Available data: Begin
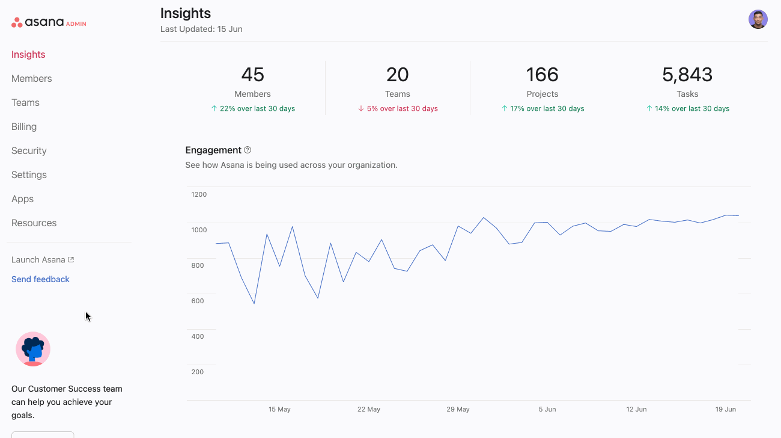Click the Customer Success team illustration

point(33,349)
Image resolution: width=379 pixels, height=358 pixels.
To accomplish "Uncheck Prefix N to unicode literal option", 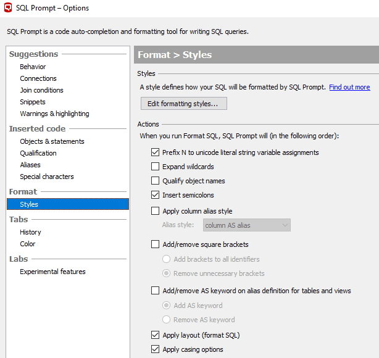I will (x=155, y=152).
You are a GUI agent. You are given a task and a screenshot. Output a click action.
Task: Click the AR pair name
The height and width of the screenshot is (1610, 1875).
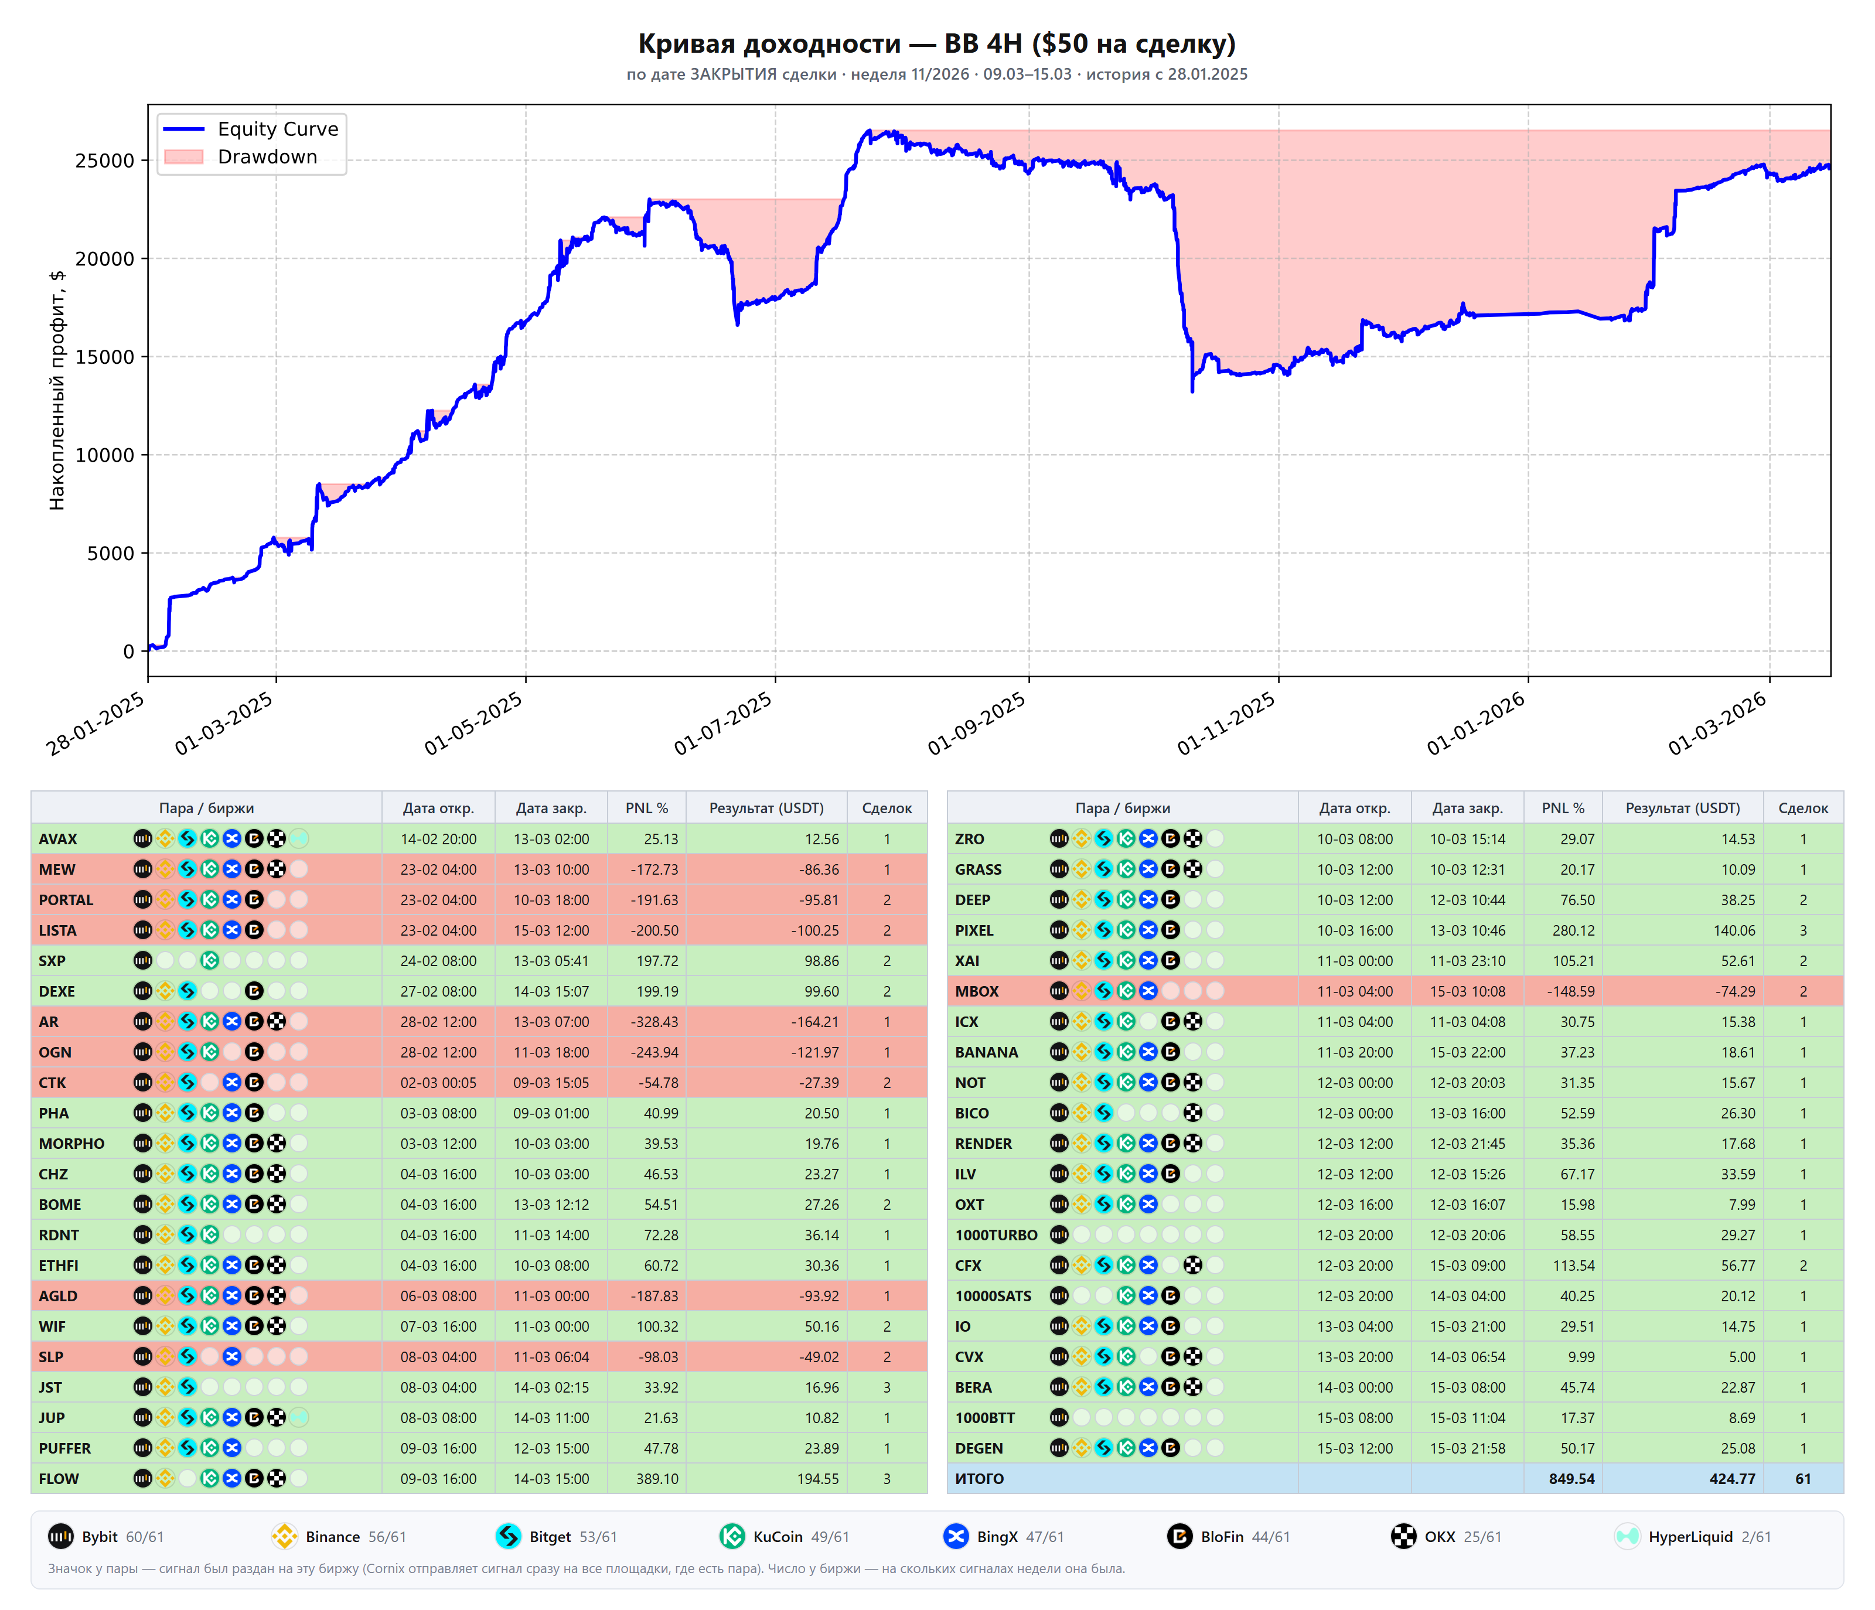pos(49,1021)
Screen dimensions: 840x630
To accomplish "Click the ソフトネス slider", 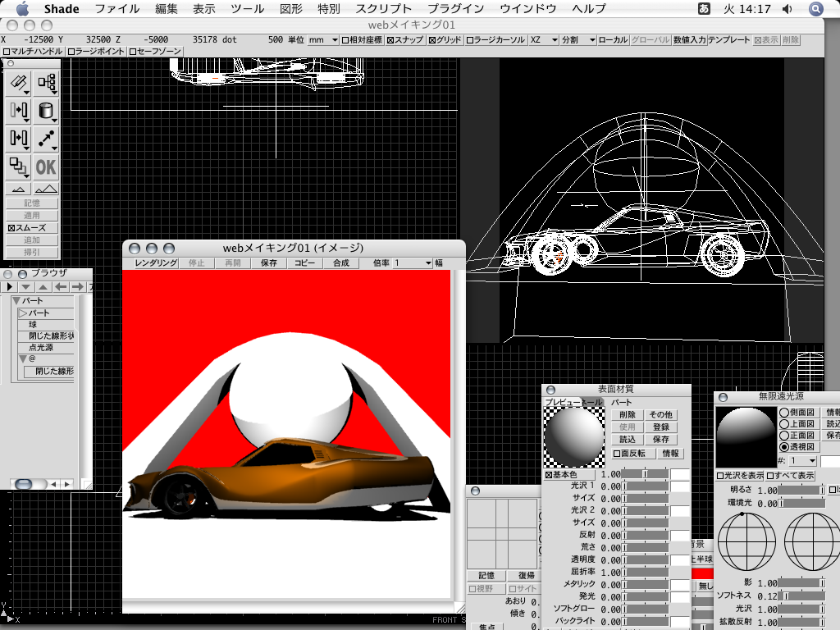I will coord(800,596).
Available data: End
Required work
Every line above from the one with "You are a GUI" down to the one with "Screen dimensions: 840x630" must be written out exactly, and no picture may appear.

Answer
You are a GUI agent. You are given a task and a screenshot. Output a click action.
Task: Click the AR pair name
The height and width of the screenshot is (1610, 1875).
pos(49,1021)
Screen dimensions: 840x630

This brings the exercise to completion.